- AIM OF THE EXERCISE
Quote exactly the lines from the start of the entries to the one with "Given: Download jdk-8u11-windows-x64.exe", both ends included.

- EXERCISE INPUTS
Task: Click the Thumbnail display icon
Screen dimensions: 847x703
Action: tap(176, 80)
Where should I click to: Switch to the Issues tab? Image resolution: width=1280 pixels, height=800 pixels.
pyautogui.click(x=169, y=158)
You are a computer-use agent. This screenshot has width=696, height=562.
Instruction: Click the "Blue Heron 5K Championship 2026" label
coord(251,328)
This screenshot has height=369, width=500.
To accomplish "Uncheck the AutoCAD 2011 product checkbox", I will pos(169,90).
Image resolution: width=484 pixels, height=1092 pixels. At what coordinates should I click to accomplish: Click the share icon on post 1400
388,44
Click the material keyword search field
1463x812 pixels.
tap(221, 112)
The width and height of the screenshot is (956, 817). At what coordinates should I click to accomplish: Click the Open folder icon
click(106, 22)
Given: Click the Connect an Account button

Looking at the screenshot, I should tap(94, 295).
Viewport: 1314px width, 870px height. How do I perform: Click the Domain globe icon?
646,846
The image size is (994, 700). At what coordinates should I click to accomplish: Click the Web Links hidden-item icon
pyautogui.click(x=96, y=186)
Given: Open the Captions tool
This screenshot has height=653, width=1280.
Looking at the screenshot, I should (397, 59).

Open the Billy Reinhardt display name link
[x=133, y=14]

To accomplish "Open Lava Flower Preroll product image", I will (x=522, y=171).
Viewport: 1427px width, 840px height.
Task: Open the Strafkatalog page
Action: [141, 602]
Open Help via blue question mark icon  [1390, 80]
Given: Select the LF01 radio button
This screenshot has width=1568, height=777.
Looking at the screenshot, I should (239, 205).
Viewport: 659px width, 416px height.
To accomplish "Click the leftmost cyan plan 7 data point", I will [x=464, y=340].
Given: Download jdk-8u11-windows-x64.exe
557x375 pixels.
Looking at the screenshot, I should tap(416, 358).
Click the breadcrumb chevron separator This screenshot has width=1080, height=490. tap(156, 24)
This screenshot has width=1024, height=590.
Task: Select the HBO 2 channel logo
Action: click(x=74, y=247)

- COMPLETED EXERCISE
Task: Click the Thumbnail display icon
Screen dimensions: 847x703
Action: tap(176, 80)
Where should I click to: Switch to the Issues tab? Image resolution: width=1280 pixels, height=800 pixels.
pyautogui.click(x=169, y=158)
You are a computer-use agent. This screenshot has width=696, height=562.
Instruction: Click the "Blue Heron 5K Championship 2026" label
coord(251,328)
This screenshot has height=369, width=500.
To accomplish "Uncheck the AutoCAD 2011 product checkbox", I will pos(169,90).
Image resolution: width=484 pixels, height=1092 pixels. At what coordinates should I click to accomplish: Click the share icon on post 1400
388,44
Click the material keyword search field
1463x812 pixels.
tap(221, 112)
The width and height of the screenshot is (956, 817). At what coordinates should I click to accomplish: Click the Open folder icon
click(106, 22)
Given: Click the Connect an Account button

Looking at the screenshot, I should tap(94, 295).
Viewport: 1314px width, 870px height. How do I perform: Click the Domain globe icon?
646,846
The image size is (994, 700). At what coordinates should I click to accomplish: Click the Web Links hidden-item icon
pyautogui.click(x=96, y=186)
Given: Open the Captions tool
This screenshot has height=653, width=1280.
Looking at the screenshot, I should (397, 59).

Open the Billy Reinhardt display name link
[x=133, y=14]

To accomplish "Open Lava Flower Preroll product image", I will (x=522, y=171).
Viewport: 1427px width, 840px height.
Task: Open the Strafkatalog page
Action: [141, 602]
Open Help via blue question mark icon  [1390, 80]
Given: Select the LF01 radio button
This screenshot has width=1568, height=777.
Looking at the screenshot, I should (239, 205).
Viewport: 659px width, 416px height.
To accomplish "Click the leftmost cyan plan 7 data point", I will [x=464, y=340].
Given: Download jdk-8u11-windows-x64.exe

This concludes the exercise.